**Exercise input:**
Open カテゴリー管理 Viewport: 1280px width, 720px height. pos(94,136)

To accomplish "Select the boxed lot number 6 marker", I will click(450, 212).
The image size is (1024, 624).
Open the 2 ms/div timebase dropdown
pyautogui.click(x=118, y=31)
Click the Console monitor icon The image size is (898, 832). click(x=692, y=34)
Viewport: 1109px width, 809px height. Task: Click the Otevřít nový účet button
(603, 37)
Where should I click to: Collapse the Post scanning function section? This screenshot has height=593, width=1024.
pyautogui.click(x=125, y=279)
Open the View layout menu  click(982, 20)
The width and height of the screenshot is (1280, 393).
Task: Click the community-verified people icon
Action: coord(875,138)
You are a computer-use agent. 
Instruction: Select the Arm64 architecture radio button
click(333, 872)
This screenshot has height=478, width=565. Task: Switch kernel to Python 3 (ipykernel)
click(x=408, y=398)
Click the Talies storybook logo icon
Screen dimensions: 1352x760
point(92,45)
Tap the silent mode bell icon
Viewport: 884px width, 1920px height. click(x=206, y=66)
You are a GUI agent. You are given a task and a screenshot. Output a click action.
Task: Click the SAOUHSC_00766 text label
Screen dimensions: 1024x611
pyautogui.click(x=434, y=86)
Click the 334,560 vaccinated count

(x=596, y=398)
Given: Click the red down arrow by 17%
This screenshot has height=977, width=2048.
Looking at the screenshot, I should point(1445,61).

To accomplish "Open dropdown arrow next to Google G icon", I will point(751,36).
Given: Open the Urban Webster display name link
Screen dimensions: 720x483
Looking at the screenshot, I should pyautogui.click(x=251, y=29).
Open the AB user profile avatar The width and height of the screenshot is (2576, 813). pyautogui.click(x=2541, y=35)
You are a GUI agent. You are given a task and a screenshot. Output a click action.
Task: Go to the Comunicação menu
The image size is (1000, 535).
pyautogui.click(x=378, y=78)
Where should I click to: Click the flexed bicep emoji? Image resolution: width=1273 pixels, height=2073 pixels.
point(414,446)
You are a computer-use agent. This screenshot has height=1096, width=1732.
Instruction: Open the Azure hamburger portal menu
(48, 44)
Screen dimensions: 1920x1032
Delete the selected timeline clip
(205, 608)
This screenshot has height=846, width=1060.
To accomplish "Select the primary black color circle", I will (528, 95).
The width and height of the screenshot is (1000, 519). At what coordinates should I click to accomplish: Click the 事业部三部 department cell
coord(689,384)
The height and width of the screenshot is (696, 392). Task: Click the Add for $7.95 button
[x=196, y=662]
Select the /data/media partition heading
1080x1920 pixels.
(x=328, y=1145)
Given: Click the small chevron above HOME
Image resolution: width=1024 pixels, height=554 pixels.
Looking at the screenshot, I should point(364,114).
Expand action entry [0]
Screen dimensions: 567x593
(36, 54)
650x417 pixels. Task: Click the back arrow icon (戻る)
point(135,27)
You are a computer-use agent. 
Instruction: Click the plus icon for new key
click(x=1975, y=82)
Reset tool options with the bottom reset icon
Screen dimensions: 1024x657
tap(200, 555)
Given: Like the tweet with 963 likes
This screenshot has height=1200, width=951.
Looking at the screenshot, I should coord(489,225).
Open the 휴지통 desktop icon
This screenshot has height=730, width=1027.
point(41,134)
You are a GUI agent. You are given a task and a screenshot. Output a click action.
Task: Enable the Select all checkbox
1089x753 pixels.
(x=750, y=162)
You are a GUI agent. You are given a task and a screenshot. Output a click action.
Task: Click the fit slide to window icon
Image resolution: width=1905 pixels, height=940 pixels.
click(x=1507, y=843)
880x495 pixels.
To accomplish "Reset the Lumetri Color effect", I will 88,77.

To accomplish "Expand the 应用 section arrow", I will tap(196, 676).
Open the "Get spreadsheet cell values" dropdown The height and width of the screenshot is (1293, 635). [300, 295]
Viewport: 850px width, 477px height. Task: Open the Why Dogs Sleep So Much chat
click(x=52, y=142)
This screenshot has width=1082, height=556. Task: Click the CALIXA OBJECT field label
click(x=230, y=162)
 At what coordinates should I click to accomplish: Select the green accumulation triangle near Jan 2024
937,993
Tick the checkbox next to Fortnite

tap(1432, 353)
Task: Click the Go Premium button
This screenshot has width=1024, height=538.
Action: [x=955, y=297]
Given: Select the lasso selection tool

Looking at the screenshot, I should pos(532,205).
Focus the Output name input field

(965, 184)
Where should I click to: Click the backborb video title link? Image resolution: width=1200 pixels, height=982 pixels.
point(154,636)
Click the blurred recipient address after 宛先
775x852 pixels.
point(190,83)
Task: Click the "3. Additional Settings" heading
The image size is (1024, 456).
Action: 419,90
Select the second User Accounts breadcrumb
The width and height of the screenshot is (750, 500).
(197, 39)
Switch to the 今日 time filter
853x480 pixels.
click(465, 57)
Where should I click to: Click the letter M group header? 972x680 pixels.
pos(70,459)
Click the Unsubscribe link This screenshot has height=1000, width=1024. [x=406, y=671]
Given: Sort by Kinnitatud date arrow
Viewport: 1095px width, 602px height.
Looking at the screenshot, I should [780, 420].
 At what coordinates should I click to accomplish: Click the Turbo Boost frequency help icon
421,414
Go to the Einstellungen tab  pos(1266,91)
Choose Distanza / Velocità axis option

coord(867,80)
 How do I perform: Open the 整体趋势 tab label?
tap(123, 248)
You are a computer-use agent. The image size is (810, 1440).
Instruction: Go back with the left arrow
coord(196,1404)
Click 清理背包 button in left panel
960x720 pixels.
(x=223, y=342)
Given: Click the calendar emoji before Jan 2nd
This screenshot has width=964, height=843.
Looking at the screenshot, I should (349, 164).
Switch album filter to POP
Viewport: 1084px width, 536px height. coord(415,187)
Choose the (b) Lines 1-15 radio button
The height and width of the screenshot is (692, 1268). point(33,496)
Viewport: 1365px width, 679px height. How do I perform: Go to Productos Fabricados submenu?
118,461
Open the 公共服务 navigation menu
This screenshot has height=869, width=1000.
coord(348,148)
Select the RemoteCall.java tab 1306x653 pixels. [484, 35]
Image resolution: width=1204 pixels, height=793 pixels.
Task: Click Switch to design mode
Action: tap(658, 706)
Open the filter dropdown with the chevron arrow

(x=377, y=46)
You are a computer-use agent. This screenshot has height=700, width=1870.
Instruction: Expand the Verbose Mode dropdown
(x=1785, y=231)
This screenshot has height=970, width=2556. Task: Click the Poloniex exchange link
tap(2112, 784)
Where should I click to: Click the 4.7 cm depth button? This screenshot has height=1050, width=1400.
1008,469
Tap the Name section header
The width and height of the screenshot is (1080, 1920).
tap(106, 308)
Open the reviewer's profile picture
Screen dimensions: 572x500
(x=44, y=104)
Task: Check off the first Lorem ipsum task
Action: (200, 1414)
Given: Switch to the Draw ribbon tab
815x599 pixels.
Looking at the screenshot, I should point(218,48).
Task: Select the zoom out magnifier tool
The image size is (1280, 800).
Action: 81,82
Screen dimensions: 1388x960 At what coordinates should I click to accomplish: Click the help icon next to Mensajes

**Task:**
Every line of data must be returned unchanged.

**Finished task:**
Open カテゴリー管理 Viewport: 1280px width, 720px height. pos(94,136)

To accomplish "Select the boxed lot number 6 marker", I will click(450, 212).
The image size is (1024, 624).
Open the 2 ms/div timebase dropdown
pyautogui.click(x=118, y=31)
Click the Console monitor icon The image size is (898, 832). click(x=692, y=34)
Viewport: 1109px width, 809px height. Task: Click the Otevřít nový účet button
(603, 37)
Where should I click to: Collapse the Post scanning function section? This screenshot has height=593, width=1024.
pyautogui.click(x=125, y=279)
Open the View layout menu  click(982, 20)
The width and height of the screenshot is (1280, 393).
Task: Click the community-verified people icon
Action: coord(875,138)
You are a computer-use agent. 
Instruction: Select the Arm64 architecture radio button
click(333, 872)
This screenshot has height=478, width=565. Task: Switch kernel to Python 3 (ipykernel)
click(x=408, y=398)
Click the Talies storybook logo icon
Screen dimensions: 1352x760
point(92,45)
Tap the silent mode bell icon
Viewport: 884px width, 1920px height. click(x=206, y=66)
You are a GUI agent. You are given a task and a screenshot. Output a click action.
Task: Click the SAOUHSC_00766 text label
Screen dimensions: 1024x611
pyautogui.click(x=434, y=86)
Click the 334,560 vaccinated count

(x=596, y=398)
Given: Click the red down arrow by 17%
This screenshot has height=977, width=2048.
Looking at the screenshot, I should point(1445,61).

To accomplish "Open dropdown arrow next to Google G icon", I will point(751,36).
Given: Open the Urban Webster display name link
Screen dimensions: 720x483
Looking at the screenshot, I should pyautogui.click(x=251, y=29).
Open the AB user profile avatar The width and height of the screenshot is (2576, 813). pyautogui.click(x=2541, y=35)
You are a GUI agent. You are given a task and a screenshot. Output a click action.
Task: Go to the Comunicação menu
The image size is (1000, 535).
pyautogui.click(x=378, y=78)
Where should I click to: Click the flexed bicep emoji? Image resolution: width=1273 pixels, height=2073 pixels.
point(414,446)
You are a computer-use agent. This screenshot has height=1096, width=1732.
Instruction: Open the Azure hamburger portal menu
(48, 44)
Screen dimensions: 1920x1032
Delete the selected timeline clip
(205, 608)
This screenshot has height=846, width=1060.
To accomplish "Select the primary black color circle", I will (528, 95).
The width and height of the screenshot is (1000, 519). At what coordinates should I click to accomplish: Click the 事业部三部 department cell
coord(689,384)
The height and width of the screenshot is (696, 392). Task: Click the Add for $7.95 button
[x=196, y=662]
Select the /data/media partition heading
1080x1920 pixels.
(x=328, y=1145)
Given: Click the small chevron above HOME
Image resolution: width=1024 pixels, height=554 pixels.
Looking at the screenshot, I should point(364,114).
Expand action entry [0]
Screen dimensions: 567x593
(36, 54)
650x417 pixels. Task: Click the back arrow icon (戻る)
point(135,27)
You are a computer-use agent. 
Instruction: Click the plus icon for new key
click(x=1975, y=82)
Reset tool options with the bottom reset icon
Screen dimensions: 1024x657
tap(200, 555)
Given: Like the tweet with 963 likes
This screenshot has height=1200, width=951.
Looking at the screenshot, I should coord(489,225).
Open the 휴지통 desktop icon
This screenshot has height=730, width=1027.
point(41,134)
You are a GUI agent. You are given a task and a screenshot. Output a click action.
Task: Enable the Select all checkbox
1089x753 pixels.
(x=750, y=162)
You are a GUI agent. You are given a task and a screenshot. Output a click action.
Task: Click the fit slide to window icon
Image resolution: width=1905 pixels, height=940 pixels.
click(x=1507, y=843)
880x495 pixels.
To accomplish "Reset the Lumetri Color effect", I will 88,77.

To accomplish "Expand the 应用 section arrow", I will tap(196, 676).
Open the "Get spreadsheet cell values" dropdown The height and width of the screenshot is (1293, 635). [300, 295]
Viewport: 850px width, 477px height. Task: Open the Why Dogs Sleep So Much chat
click(x=52, y=142)
This screenshot has width=1082, height=556. Task: Click the CALIXA OBJECT field label
click(x=230, y=162)
 At what coordinates should I click to accomplish: Select the green accumulation triangle near Jan 2024
937,993
Tick the checkbox next to Fortnite

tap(1432, 353)
Task: Click the Go Premium button
This screenshot has width=1024, height=538.
Action: [x=955, y=297]
Given: Select the lasso selection tool

Looking at the screenshot, I should pos(532,205).
Focus the Output name input field

(965, 184)
Where should I click to: Click the backborb video title link? Image resolution: width=1200 pixels, height=982 pixels.
point(154,636)
Click the blurred recipient address after 宛先
775x852 pixels.
point(190,83)
Task: Click the "3. Additional Settings" heading
The image size is (1024, 456).
Action: 419,90
Select the second User Accounts breadcrumb
The width and height of the screenshot is (750, 500).
(197, 39)
Switch to the 今日 time filter
853x480 pixels.
click(465, 57)
Where should I click to: Click the letter M group header? 972x680 pixels.
pos(70,459)
Click the Unsubscribe link This screenshot has height=1000, width=1024. [x=406, y=671]
Given: Sort by Kinnitatud date arrow
Viewport: 1095px width, 602px height.
Looking at the screenshot, I should [780, 420].
 At what coordinates should I click to accomplish: Click the Turbo Boost frequency help icon
421,414
Go to the Einstellungen tab  pos(1266,91)
Choose Distanza / Velocità axis option

coord(867,80)
 How do I perform: Open the 整体趋势 tab label?
tap(123, 248)
You are a computer-use agent. The image size is (810, 1440).
Instruction: Go back with the left arrow
coord(196,1404)
Click 清理背包 button in left panel
960x720 pixels.
(x=223, y=342)
Given: Click the calendar emoji before Jan 2nd
This screenshot has width=964, height=843.
Looking at the screenshot, I should (349, 164).
Switch album filter to POP
Viewport: 1084px width, 536px height. coord(415,187)
Choose the (b) Lines 1-15 radio button
The height and width of the screenshot is (692, 1268). point(33,496)
Viewport: 1365px width, 679px height. How do I perform: Go to Productos Fabricados submenu?
118,461
Open the 公共服务 navigation menu
This screenshot has height=869, width=1000.
coord(348,148)
Select the RemoteCall.java tab 1306x653 pixels. [484, 35]
Image resolution: width=1204 pixels, height=793 pixels.
Task: Click Switch to design mode
Action: tap(658, 706)
Open the filter dropdown with the chevron arrow

(x=377, y=46)
You are a computer-use agent. This screenshot has height=700, width=1870.
Instruction: Expand the Verbose Mode dropdown
(x=1785, y=231)
This screenshot has height=970, width=2556. Task: Click the Poloniex exchange link
tap(2112, 784)
Where should I click to: Click the 4.7 cm depth button? This screenshot has height=1050, width=1400.
1008,469
Tap the Name section header
The width and height of the screenshot is (1080, 1920).
tap(106, 308)
Open the reviewer's profile picture
Screen dimensions: 572x500
(x=44, y=104)
Task: Check off the first Lorem ipsum task
Action: (200, 1414)
Given: Switch to the Draw ribbon tab
815x599 pixels.
Looking at the screenshot, I should point(218,48).
Task: Select the zoom out magnifier tool
The image size is (1280, 800).
Action: 81,82
Screen dimensions: 1388x960 At what coordinates should I click to accomplish: Click the help icon next to Mensajes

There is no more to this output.